— SET TASK A —
In the data listing rows, starting with the first line and going on through the line with "This screenshot has width=1456, height=819.", change "Find the location of" to "Locate" and write those lines out again with nothing else altered.

==== SOURCE EXTRACT

‘Every child is gifted in some way’
Hillel Academy to honor Sandy Sloane-Brenner
By Marshall Weiss, The Dayton Jewish Observer
“Moses was in my class. He was the cutest boy,” Sandy Sloane-Brenner quips when she looks back over her years of teaching at Hillel Academy.
“Hillel’s been my home for so many years, it’s very touching for me to talk about, because now I’m working with children of my former students,” Sandy says.
The Jewish day school will celebrate Sandy’s 43 years of teaching Judaics to students in its younger grades, on May 31 with a brunch in her honor. Proceeds will benefit Hillel.
A native of Cincinnati, Sandy arrived in Dayton in 1972 when she married the late Les Sloane. She received her bachelor’s degree in education from the University of Cincinnati.
Sandy was a remedial reading tutor for Dayton Public Schools when Beth Jacob Synagogue’s Rabbi Sam Fox told her, “Oh, we have a school for you.”
At that time, Hillel was based at Beth Abraham Synagogue on Salem Avenue. In 1974, Hillel moved to its own building on North Main Street. Since 2010, Hillel’s home has been with Beth Abraham at its new location at Sugar Camp in Oakwood.
“The main goal for Judaic teachers,” Sandy says, “is for everybody to embrace Judaism and to ask questions — not to be afraid to ask questions. No child should ever be unsuccessful in a religious studies class.”
Her approach, she says, is to give her students the chance to make discoveries on their own.
“When they first come in, we do a unit on Hashem (God) where they explore things for themselves,” Sandy says. “They begin to explore order. Where does order come from? We talk about davening (praying), about this little thing that we can do for Hashem — look at what he’s done for us. What can we do to thank Hashem? It’s our prayers.”
She recalls a boy in her class one year who was terrified of thunderstorms.

========
==== INPUT MATERIAL

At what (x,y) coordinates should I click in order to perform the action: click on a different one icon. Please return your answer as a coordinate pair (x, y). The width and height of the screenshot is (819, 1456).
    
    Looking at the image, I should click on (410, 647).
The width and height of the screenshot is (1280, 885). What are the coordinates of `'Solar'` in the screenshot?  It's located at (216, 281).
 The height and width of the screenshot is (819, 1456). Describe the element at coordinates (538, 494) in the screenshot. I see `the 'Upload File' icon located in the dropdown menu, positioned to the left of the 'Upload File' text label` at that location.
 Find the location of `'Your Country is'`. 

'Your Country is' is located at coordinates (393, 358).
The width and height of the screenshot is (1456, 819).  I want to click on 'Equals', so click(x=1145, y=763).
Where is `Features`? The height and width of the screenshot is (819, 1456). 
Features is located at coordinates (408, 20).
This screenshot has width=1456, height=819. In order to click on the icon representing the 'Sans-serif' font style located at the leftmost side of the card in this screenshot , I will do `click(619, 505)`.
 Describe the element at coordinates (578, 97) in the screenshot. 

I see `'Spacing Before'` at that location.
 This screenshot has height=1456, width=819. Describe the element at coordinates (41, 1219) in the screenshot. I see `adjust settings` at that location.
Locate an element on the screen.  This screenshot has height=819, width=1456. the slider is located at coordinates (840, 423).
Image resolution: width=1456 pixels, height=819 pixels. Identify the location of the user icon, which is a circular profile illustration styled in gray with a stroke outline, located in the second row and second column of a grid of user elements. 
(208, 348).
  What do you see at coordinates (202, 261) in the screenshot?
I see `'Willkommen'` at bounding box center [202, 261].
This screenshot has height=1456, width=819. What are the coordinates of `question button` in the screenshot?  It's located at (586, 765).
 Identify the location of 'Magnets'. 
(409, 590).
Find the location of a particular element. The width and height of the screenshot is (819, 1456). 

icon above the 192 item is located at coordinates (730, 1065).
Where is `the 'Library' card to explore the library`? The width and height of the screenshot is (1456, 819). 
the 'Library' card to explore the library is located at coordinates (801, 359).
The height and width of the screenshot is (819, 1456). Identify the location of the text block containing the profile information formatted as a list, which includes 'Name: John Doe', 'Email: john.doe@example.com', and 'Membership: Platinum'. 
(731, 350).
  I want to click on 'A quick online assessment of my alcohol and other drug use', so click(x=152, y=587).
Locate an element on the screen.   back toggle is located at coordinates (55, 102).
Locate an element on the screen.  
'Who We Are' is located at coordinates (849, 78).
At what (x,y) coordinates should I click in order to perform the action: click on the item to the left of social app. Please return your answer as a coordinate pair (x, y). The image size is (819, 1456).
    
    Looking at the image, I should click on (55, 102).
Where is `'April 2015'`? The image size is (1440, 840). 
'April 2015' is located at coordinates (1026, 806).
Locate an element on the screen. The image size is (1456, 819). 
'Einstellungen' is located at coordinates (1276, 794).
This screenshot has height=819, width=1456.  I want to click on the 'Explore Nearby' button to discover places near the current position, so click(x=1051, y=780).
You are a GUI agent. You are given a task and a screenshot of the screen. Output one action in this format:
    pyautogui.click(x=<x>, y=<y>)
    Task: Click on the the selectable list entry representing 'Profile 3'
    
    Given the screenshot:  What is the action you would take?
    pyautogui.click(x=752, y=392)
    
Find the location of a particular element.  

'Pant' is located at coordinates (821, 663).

========

— SET TASK B —
Based on the article about Sandy Sloane-Brenner, state whether each statement agrees with it: (i) She taught Judaics at Hillel Academy for 43 years. (ii) She arrived in Dayton in 1974. (iii) Since 2010, Hillel has been located with Beth Abraham at Sugar Camp in Oakwood.

— CORRECT RESPONSE A —
At what (x,y) coordinates should I click in order to perform the action: click on a different one icon. Please return your answer as a coordinate pair (x, y). The width and height of the screenshot is (819, 1456).
    
    Looking at the image, I should click on (410, 647).
The width and height of the screenshot is (1280, 885). What are the coordinates of `'Solar'` in the screenshot?  It's located at (216, 281).
 The height and width of the screenshot is (819, 1456). Describe the element at coordinates (538, 494) in the screenshot. I see `the 'Upload File' icon located in the dropdown menu, positioned to the left of the 'Upload File' text label` at that location.
 Locate `'Your Country is'`. 

'Your Country is' is located at coordinates (393, 358).
The width and height of the screenshot is (1456, 819).  I want to click on 'Equals', so click(x=1145, y=763).
Where is `Features`? The height and width of the screenshot is (819, 1456). 
Features is located at coordinates (408, 20).
This screenshot has width=1456, height=819. In order to click on the icon representing the 'Sans-serif' font style located at the leftmost side of the card in this screenshot , I will do `click(619, 505)`.

— CORRECT RESPONSE B —
(i) Yes: "The Jewish day school will celebrate Sandy’s 43 years of teaching Judaics to students in its younger grades"
(ii) No: "Sandy arrived in Dayton in 1972 when she married the late Les Sloane."
(iii) Yes: "Since 2010, Hillel’s home has been with Beth Abraham at its new location at Sugar Camp in Oakwood."